Since the introduction of monolayer cell cultures, cell culture methods have advanced exponentially in the past decade, moving from traditional 2D cell culture methods to 3D cultures. While 2D cultures are simple and allows for cell proliferation and differentiation, they are unable to recapitulate the complex microenvironment found in the body and, as a result, they lose tissue specific properties which are vital to obtain an accurate representation of in vivo biological situation in the lab.

In contrast, 3D cultures are better equipped to replicate in vivo cell-cell, and cell- extracellular matrix interactions thus providing more realistic microenvironment for in vivo-like cellular behaviour (1).

What are multicellular spheroids (MCTS)?

Multicellular spheroids are the result of spontaneous aggregation of cells. These clusters of cells can form in the presence of cadherins. Cadherins are adhesion molecules that are necessary for forming adherent junctions that causes cells to stick to each other. They are type -1 transmembrane proteins, and depend on calcium ions for proper function (2).

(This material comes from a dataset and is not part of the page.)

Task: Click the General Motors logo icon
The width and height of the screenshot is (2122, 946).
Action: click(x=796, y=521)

Stages of multicellular spheroid formation

Stage 1

In the first stage, the extracellular matrix containing few RGD motifs operates as long link head. In response to these motifs, single cells in suspension form a loosely packed aggregates under the action of integrins..

Stage 2

In the second stage, the expression and accumulation of epithelial cadherins increase leading to prolonged phase of compaction.

Stage 3

In the third and final stage, the loosely aggregated cells form dense spheroids via cadherin-cadherin binding. Additional external mechanical stimuli conveyed to actin filaments by integrins further encourage spheroid self-assembly.

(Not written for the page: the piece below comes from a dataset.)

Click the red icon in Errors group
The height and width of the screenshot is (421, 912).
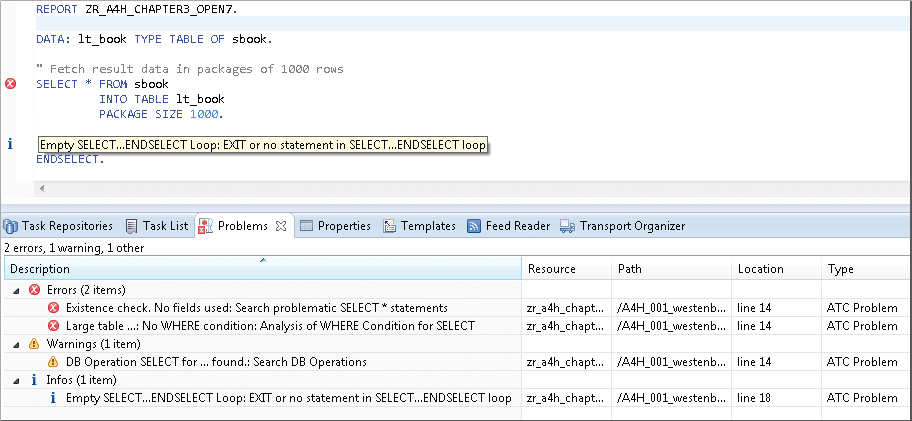click(x=34, y=290)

MCSs have become a useful 3D model for tumor research, anti-tumor drug screening, drug toxicity assays and tissue engineering. Apart from their diverse use in many research fields, they help to reduce operating cost and ethical concerns derived from the use of animal models (3-6).

References

1. Li, A.; Yang, P.M. Overexpression of miR-21-5p in colorectal cancer cells promotes self-assembly of E-cadherin-dependent multicellular tumor spheroids. Tissue Cell 2020, 65, 101365.

2. Lin, R.Z.; Chou, L.F.; Chien, C.C.; Chang, H.Y. Dynamic analysis of hepatoma spheroid formation: Roles of E-cadherin and beta1-integrin. Cell Tissue Res. 2006, 324, 411–422.

3. Jang, M.; Koh, I.; Lee, S.J.; Cheong, J.H.; Kim, P. Droplet-based microtumor model to assess cell-ECM interactions and drug resistance of gastric cancer cells. Sci. Rep. 2017, 7, 41541.

4. Ko, J.; Ahn, J.; Kim, S.; Lee, Y.; Lee, J.; Park, D.; Jeon, N.L. Tumor spheroid-on-a-chip: A standardized microfluidic culture platform for investigating tumor angiogenesis. Lab Chip 2019, 19, 2822–2833

5. Liu, Z.; Vunjak-Novakovic, G. Modeling tumor microenvironments using custom-designed biomaterial scaffolds. Curr. Opin. Chem. Eng. 2016, 11, 94–105.

6. Shen, H.; Cai, S.; Wu, C.; Yang, W.; Yu, H.; Liu, L. Recent Advances in Three-Dimensional Multicellular Spheroid Culture and Future Development. Micromachines 2021, 12, 96.